Nel 1993 nasce un’altra serie molto amata, che si ispira esplicitamente a Lobel (la dedica del primo volume recita: «Per i cari, Rana e Rospo») e che si chiude proprio quest’anno, dopo 11 volumi, con l’ultimo episodio firmato da Joyce Dunbar e James Mayhew:
- Topo e Talpa
- Topo e Talpa. Sorprese e attese
- Topo e Talpa. Giorni spensierati
- Topo e Talpa. Unici al mondo
- Topo e Talpa. Un nuovo inizio
- Topo e Talpa. Il segreto della felicità
- Topo e Talpa. Aspettando il Natale
- Topo e Talpa. Tutto si aggiusta
- Topo e Talpa.
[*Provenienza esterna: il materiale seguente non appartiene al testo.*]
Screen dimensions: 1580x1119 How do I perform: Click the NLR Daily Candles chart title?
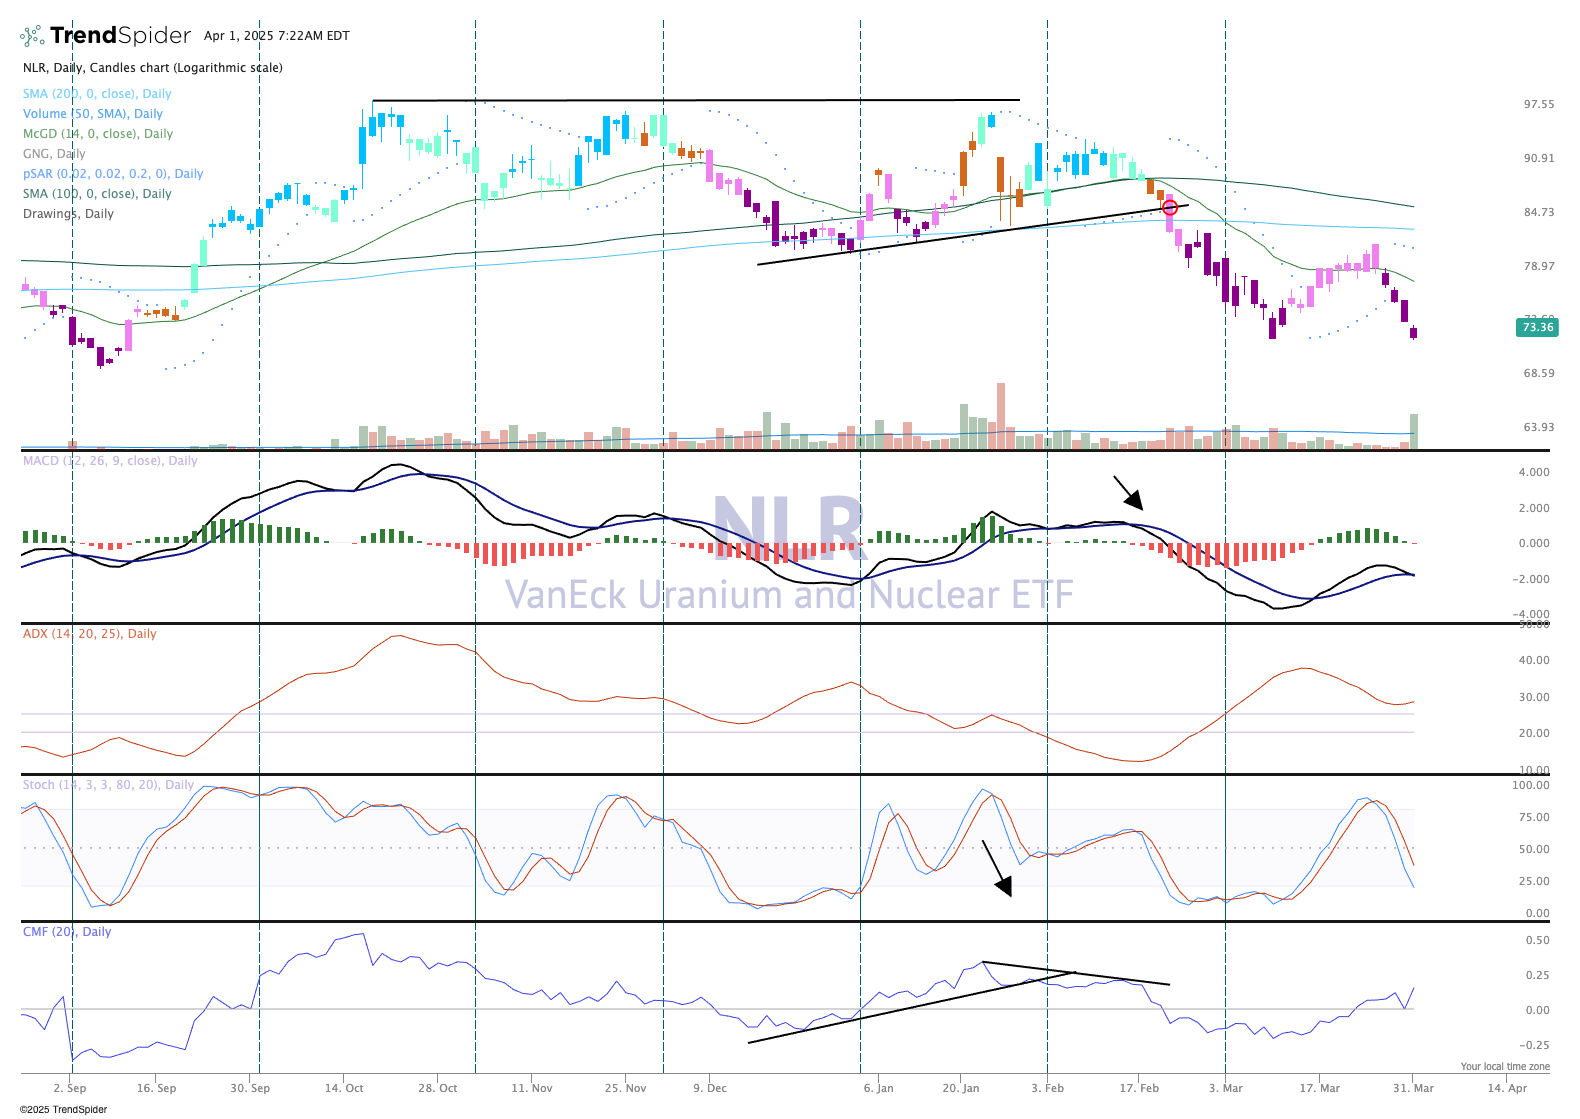click(153, 68)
L’attimo presente
- Topo e Talpa. Ipotesi e starnuti
- Topo e Talpa. Calzini spaiati
Questa serie, come quella di Lobel, è autoconclusiva in ogni volumetto e non prevede una rigida sequenza di lettura. Anche in questo caso, all’interno di ogni libro, si accostano tre (o, più raramente, cinque) storie, stampate però in stampatello minuscolo e accompagnate dalle illustrazioni eloquenti di James Mayhew.
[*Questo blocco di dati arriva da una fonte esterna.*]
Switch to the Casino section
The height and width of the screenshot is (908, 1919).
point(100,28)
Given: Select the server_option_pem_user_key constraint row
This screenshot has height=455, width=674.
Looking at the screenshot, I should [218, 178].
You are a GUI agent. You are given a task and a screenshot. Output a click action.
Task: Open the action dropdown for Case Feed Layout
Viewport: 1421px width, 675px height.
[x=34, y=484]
Rispetto alle storie movimentate di Lobel, questi due amici regalano ai loro lettori racconti di impianto più “filosofico”, incentrati su vari incidenti e accadimenti della vita quotidiana. L’ultimo volume, che ricalca esattamente la struttura dei precedenti, ne è un esempio perfetto. Nel primo episodio Talpa indossa un meraviglioso calzino giallo con degli orologi e desidera ardentemente trovare il suo paio che, però, pare essere scomparso nei meandri della casa. I calzini spaiati e perduti sono spunto per una miniera di racconti e di storie: i due amici si mettono di buona lena a cercarlo, ma, come accade spesso, il calzino sembra completamente sparito, fino a quando Topo si domanderà quali calzini indossi quel giorno e… indovinate! La vicenda, molto semplice, si trasforma in una discussione quasi esistenziale.
«“Pensa a tutti i calzini smarriti del mondo”, disse Topo. “A tutti i calzini spaiati. Ai calzini con le dita bucate. Ai calzini che nessuno conosce. Ai calzini sformati. Ai calzini che si sono ristretti nel lavaggio. Ai calzini che non saranno mai indossati, nemmeno una volta. A tutti i calzini rimasti soli soletti.” “Un sacco di calzini tristi”, disse Talpa. […] “Sai cosa ti dico?” osservò Topo. “Secondo me il tuo calzino giallo con gli orologi si è nascosto di proposito. Non lo troveremo mai più.”»
La complessità della storia, pur muovendosi entro uno sfondo familiare, offre dunque un leggero spunto in più, poiché si stacca dall’azione per farsi discorso sull’accaduto.
Mettendo in gioco i caratteri codificati dei due amici (talpa cieca, buffa ma anche suscettibile, e topo paziente, perfezionista e ironico), i bambini sono guidati a riflettere insieme a loro su ciò che accade quotidianamente, da una prospettiva nuova.
Una bella serie per lettori autonomi dai 7 anni e, in condivisione, dai 5 anni.